The latest Apple TV + children’s show, a joyful analog Wolfboy and the factory of everything, is a celebration of creativity. Will this be the first of Apple TV + children’s shows to resonate outside the subscriber base? Time will tell, but his heart is in the right place.
Wolfboy and the factory of everything review of the first season
Wolfboy will soon have his first day at school – the first day away from his mother – and he is worried about that. Mom says everything will be fine, but in a few minutes he is being bullied. He rushes into the field and finds a small reasonable cloud called Floof.
He thinks he found some unusual event, but it turns out that Floof is a class project Sprout the Spryte. Sprytes are a race of small creatures that live through a portal in another dimension called Factory Everything in the center of the Earth. The factory of everything is where all things are created before they are sent to the surface (hence the cloud-raising experiment).
Not interested in school in the real world, Wolfboy follows Sprout and his older sister Xandra into the world of Sprytes and tries to fit into them. Because once he tastes the unusual Factory of Everything, the colors of the rainbow, he wants less to return to the real world. He is allowed to stay, provided no one ever finds out he is a man in the Sprytes world.

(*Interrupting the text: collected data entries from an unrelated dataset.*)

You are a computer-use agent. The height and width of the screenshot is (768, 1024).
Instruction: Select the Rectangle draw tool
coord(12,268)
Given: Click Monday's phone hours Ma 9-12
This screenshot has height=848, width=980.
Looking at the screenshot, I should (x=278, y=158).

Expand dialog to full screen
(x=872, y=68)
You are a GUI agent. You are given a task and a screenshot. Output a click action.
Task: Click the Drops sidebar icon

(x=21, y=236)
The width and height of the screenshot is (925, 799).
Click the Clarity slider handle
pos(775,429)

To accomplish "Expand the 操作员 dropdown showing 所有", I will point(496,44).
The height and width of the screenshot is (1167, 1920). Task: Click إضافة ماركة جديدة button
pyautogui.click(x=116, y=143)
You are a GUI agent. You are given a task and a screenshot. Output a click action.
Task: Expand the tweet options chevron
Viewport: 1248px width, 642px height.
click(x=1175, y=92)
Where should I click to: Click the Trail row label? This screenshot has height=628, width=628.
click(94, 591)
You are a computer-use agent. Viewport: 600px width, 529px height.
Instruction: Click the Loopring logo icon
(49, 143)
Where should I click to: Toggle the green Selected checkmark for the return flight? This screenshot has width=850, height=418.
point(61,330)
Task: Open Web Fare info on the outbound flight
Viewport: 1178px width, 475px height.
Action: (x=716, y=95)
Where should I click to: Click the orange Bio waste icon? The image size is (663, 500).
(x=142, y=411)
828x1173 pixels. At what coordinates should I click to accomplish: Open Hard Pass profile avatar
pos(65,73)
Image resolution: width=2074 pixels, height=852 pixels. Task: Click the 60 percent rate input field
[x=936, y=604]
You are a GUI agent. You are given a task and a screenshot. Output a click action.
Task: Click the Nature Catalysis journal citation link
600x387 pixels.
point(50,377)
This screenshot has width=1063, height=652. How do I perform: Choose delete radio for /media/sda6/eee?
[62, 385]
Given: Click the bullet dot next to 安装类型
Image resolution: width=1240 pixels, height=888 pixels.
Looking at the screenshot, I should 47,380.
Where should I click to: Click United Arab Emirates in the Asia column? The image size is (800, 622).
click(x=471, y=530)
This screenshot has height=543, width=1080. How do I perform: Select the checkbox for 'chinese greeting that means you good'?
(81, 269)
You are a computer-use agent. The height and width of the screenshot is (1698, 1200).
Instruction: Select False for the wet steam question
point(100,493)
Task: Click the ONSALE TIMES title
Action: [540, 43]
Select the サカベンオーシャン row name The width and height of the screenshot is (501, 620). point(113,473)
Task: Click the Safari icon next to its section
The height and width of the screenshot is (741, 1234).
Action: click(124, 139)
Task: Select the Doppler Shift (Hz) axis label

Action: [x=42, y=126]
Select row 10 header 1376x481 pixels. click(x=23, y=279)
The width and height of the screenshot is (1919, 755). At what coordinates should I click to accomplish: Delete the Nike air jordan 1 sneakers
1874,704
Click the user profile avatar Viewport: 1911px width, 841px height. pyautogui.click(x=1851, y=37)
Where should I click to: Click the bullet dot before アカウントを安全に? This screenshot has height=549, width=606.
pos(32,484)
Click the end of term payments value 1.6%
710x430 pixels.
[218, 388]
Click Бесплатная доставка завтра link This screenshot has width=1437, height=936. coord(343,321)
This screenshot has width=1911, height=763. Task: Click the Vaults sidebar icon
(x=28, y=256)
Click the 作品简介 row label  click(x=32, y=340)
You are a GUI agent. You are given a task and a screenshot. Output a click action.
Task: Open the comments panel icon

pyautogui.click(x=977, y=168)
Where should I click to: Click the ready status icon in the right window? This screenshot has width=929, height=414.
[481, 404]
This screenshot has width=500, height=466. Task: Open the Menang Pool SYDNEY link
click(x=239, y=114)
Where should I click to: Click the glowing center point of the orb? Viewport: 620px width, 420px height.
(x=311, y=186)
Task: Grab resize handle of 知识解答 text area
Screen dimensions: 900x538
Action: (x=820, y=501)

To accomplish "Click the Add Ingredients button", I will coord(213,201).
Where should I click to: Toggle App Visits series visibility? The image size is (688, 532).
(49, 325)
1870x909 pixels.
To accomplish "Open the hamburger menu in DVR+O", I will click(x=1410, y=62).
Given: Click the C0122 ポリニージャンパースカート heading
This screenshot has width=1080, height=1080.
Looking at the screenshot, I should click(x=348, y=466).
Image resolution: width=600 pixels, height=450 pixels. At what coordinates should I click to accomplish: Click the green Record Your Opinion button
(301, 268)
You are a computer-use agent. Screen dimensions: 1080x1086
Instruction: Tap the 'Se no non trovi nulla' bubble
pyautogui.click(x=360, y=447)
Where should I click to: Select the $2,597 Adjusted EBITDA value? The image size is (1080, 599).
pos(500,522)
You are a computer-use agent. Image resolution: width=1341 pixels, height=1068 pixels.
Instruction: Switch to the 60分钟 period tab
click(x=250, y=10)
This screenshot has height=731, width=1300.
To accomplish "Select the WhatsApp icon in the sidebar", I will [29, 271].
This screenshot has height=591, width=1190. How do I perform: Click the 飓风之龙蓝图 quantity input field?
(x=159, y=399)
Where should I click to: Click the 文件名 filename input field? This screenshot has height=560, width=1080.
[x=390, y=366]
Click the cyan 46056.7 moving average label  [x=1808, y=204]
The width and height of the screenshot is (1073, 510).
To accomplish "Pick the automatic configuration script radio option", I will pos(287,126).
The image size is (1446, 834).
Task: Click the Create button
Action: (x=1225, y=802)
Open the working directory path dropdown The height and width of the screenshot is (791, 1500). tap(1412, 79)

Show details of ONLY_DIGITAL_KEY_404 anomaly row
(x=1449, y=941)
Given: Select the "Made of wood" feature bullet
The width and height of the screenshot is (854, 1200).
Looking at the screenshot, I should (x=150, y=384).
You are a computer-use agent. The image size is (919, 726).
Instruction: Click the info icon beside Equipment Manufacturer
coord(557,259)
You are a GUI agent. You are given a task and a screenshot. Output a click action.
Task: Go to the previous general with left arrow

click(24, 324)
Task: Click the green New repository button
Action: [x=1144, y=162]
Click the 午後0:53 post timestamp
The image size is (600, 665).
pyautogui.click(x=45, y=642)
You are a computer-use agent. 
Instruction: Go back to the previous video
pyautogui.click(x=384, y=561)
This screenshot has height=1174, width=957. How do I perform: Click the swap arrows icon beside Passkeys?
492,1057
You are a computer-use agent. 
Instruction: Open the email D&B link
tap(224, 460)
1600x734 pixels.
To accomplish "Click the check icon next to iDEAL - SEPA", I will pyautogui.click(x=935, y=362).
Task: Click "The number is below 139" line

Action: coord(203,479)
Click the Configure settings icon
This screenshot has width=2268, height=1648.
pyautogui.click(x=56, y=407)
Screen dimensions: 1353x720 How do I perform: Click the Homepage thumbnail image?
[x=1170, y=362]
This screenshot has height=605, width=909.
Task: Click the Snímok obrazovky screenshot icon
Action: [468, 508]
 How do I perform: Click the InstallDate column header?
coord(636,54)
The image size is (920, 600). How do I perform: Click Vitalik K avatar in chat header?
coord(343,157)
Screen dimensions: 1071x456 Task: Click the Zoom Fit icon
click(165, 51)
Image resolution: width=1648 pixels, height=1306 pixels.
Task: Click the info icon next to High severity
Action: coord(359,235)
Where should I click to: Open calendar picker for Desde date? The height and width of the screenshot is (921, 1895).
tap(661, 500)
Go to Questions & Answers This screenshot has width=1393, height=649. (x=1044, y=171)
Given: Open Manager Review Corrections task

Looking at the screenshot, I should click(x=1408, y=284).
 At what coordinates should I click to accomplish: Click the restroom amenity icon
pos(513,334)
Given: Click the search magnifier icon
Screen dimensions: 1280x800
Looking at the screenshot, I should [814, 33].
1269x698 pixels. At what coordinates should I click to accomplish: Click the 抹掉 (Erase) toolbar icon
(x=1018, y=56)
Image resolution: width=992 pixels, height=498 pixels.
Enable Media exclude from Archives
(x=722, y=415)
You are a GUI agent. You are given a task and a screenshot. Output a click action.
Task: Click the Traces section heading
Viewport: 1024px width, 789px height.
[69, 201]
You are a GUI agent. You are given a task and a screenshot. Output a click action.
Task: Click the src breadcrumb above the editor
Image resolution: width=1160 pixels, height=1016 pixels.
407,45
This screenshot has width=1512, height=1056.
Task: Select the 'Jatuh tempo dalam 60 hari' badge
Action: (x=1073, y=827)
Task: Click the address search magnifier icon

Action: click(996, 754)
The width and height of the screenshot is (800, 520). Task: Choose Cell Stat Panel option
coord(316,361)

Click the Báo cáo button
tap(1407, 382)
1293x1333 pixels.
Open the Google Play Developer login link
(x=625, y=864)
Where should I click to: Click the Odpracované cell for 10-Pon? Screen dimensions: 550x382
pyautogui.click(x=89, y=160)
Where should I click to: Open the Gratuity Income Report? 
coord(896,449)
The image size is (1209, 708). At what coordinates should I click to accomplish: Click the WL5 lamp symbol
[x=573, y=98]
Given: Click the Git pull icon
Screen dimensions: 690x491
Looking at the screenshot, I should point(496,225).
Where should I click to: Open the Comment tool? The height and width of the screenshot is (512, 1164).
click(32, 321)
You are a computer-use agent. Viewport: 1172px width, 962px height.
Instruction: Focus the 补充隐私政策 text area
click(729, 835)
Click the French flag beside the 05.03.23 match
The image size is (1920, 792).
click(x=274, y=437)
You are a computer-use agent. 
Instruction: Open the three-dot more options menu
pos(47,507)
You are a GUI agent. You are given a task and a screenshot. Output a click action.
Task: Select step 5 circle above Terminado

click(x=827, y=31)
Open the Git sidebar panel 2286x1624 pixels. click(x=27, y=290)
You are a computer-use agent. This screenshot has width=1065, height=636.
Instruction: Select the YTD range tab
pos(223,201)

Every pirate needs a ticket
The real problem with this show is that Joseph Gordon-Levitt — who, you may remember, just surrendered Mr. Corman, worst Apple TV + series so far – is included. Wolfboy and the factory of everything created by Edward Jesse and Toff Mazery (whose work as a visual artist inspired the series). But Gordon-Levitt’s sensibility is strongly felt.
Obviously a feeling very really creative, JGL put its weight on this show, and it is in its own way just as performed as the abyss Mr. Corman. The animation is a cross between PBS-funded children’s shows Gordon-Levitt probably grew up watching (distorted lines of animation, the lovely British accent of star Kassian Akhtar) and the latest and most popular likes Steven Universe i Adventure Time.
Gordon-Levitt appears on the show expressing a kind of professor of wizards, but the voice he makes is obviously his best impression of Tom Kenny’s Ice King from Adventure Time.
Wolfboy and the factory of everything is big on large feelings. (The first episode depends on an apocalyptic storm stopped by the almighty power of a boy’s embrace without self-awareness.) have feelings and cause anger and be depressed.
Yes, it is good that someone decided not to talk to the children. But presenting that idea anew, after completely saturating the landscape of children’s entertainment, is kind of condescending.
“Did you know it was okay to be upset?”
“Yeah, the last show just told us.”
Wolfboy also looks familiar
Also somewhat embarrassing, Wolfboy’s design is obviously derived from Steven Universe’s design – a red shirt with a gold item in the middle, dark hair, blue pants – to the extent that the show seems to dare to compare the two of them or silly kids who can’t take the remote because it’s on a table I can’t reach.
There are also worse crimes that a show can commit, but it’s still a bit embarrassing, especially when you think about the average budget for an Apple TV + show. If Gordon-Levitt could afford a rip-off Scott Pilgrim for his horrible male show, they could certainly have spent a little more money coming up with original animated characters.
However, if you can get through it all, Wolfboy and the factory of everything it can be a charming show.
Wolfboy and the factory of everything on Apple TV +
The whole first season Wolfboy and the factory of everything arrived on Apple TV + on September 24th. You can now broadcast all 10 episodes.
Look at: Apple TV +
Scout Tafoya is a film and TV critic, director and creator of a long series of video essays The Unloved for RogerEbert.com. He wrote for The Village Voice, Movie Review, The Los Angeles Review of Books i Nylon Magazine. He is the director of 25 feature films and the author of more than 300 video essays that can be found at Patreon.com/honorszombie.